I've been reading a lot about the short story. Fellow blogger SWUBIRD also gave me a little direction that I needed more character development. Taking all things into consideration, I'm going to take the beginning drafts from my exercise experiment and fine tune over the next few Workshop Wednesday posts.
The Writer's Digest has a couple of Handbooks of Short Story Writing out. Each handbook is broken into chapters, actually articles that could stand on their own, written by individual authors. I've found some great information in these that I want to incorporate and try to apply.
In "How to Start Smart," a chapter under Craft and Technique, by Roy Sorrels, the beginning is everything. There must be character and setting definition that grabs a reader and compels them to move forward.
Sorrels goes on to say that you must tell the reader who the story is about. This must be done in a way that cues an image of the character in the reader's mind.
In draft one I chose to write in the first person. Sorrels says that developing character images from that narrative is difficult.
In another chapter, "What to Leave Out and What to Put In" by Kit Reed, cutting the fat and getting to the meat of the story is desirable. Reed says that you should think your reader knows what you know coming in, so going over on too much detail is not necessary.
Taking this to heart, what if I maintain my first person account through Jess, cut the fat, and make Pam and Jess my protagonists? Maura will be secondary, almost an afterthought.
Original First Draft:
"Two years!" A familiar voice broke the silence of the moonlit room. I closed the door behind me and reached for the light switch. "Don't turn them on." I threw my keys onto the sofa table,
"Pam, you're awake?"I could see her huddled on the couch. The room reeked of smoke. I sat down across from her. As my eyes adjusted to the darkness, I could see her more clearly.

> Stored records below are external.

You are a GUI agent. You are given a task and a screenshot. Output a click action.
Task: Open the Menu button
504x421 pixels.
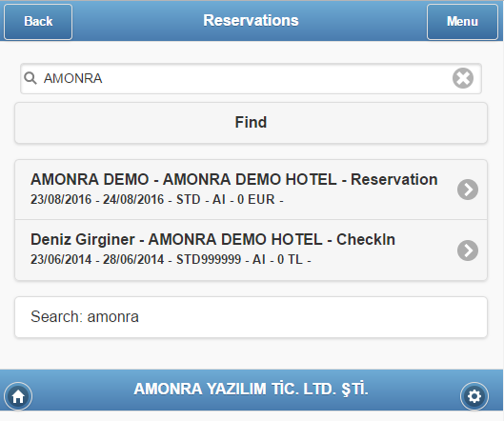462,22
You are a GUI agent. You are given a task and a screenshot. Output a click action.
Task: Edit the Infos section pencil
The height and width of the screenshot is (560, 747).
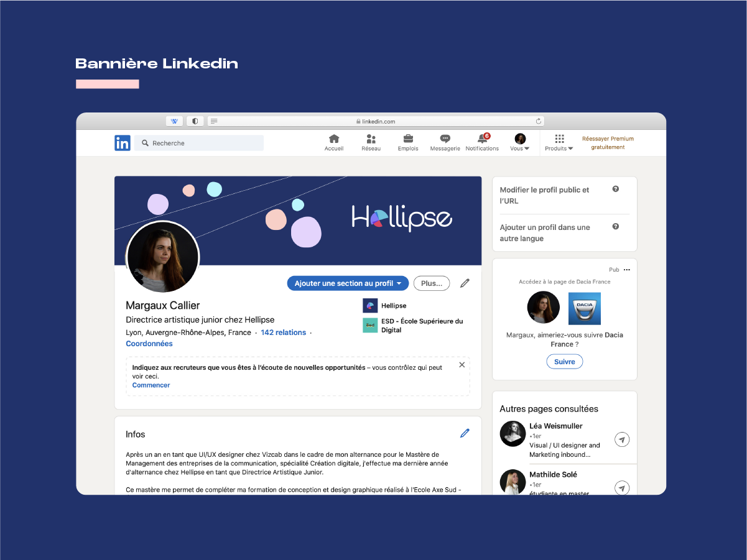click(x=465, y=433)
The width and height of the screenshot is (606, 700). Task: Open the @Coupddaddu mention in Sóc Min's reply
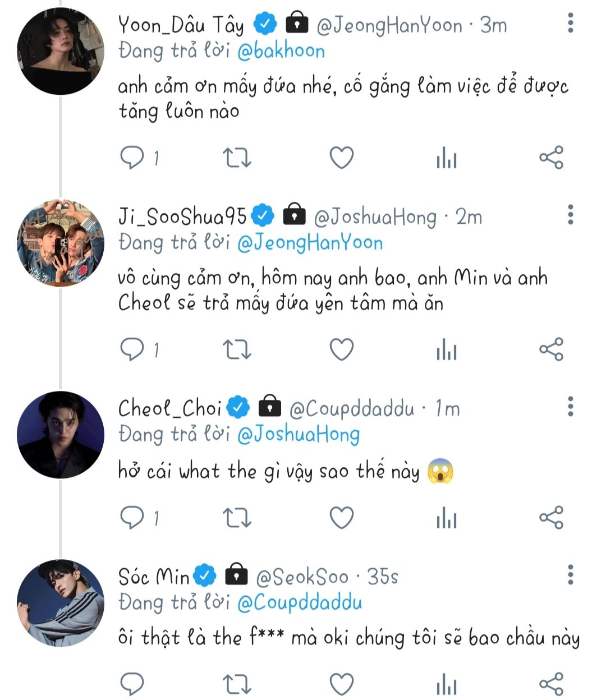point(300,603)
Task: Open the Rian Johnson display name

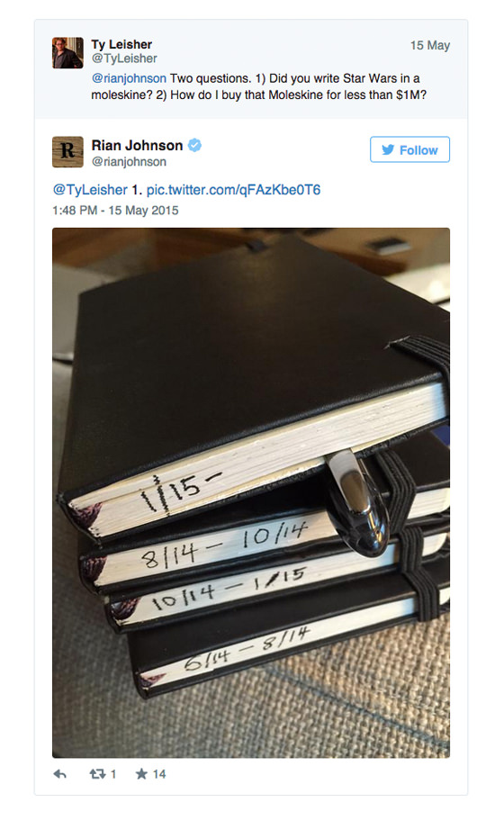Action: [137, 145]
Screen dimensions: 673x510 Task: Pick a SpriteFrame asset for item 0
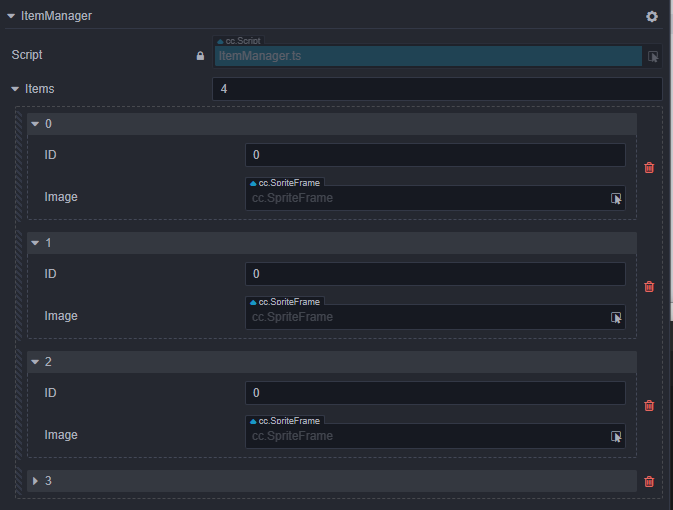pos(616,198)
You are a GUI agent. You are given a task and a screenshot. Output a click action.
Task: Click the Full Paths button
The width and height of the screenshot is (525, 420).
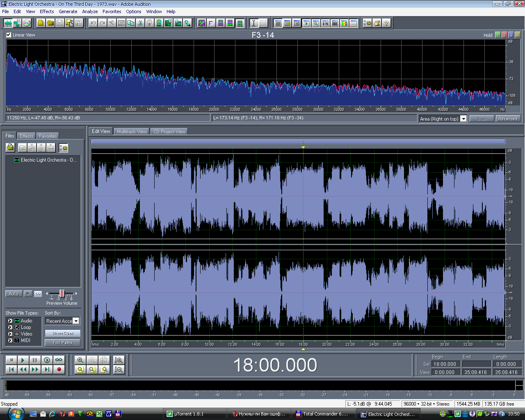62,343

"You've been with her for two long years."She took a long drag off her cigarette. The cherry lit up her face. Her eyes were red, almost glowing. I waited to speak. She reached for the ashtray and piece of her long bleach blond hair fell from behind her ear. She smashed the butt into the tray.
She grabbed a cigarette pack from the side table. "You know..." She slapped the pack against her palm. "I've known all along." Slowly she unwrapped the clear cellophane from the pack. The crackling noise echoed throughout the room.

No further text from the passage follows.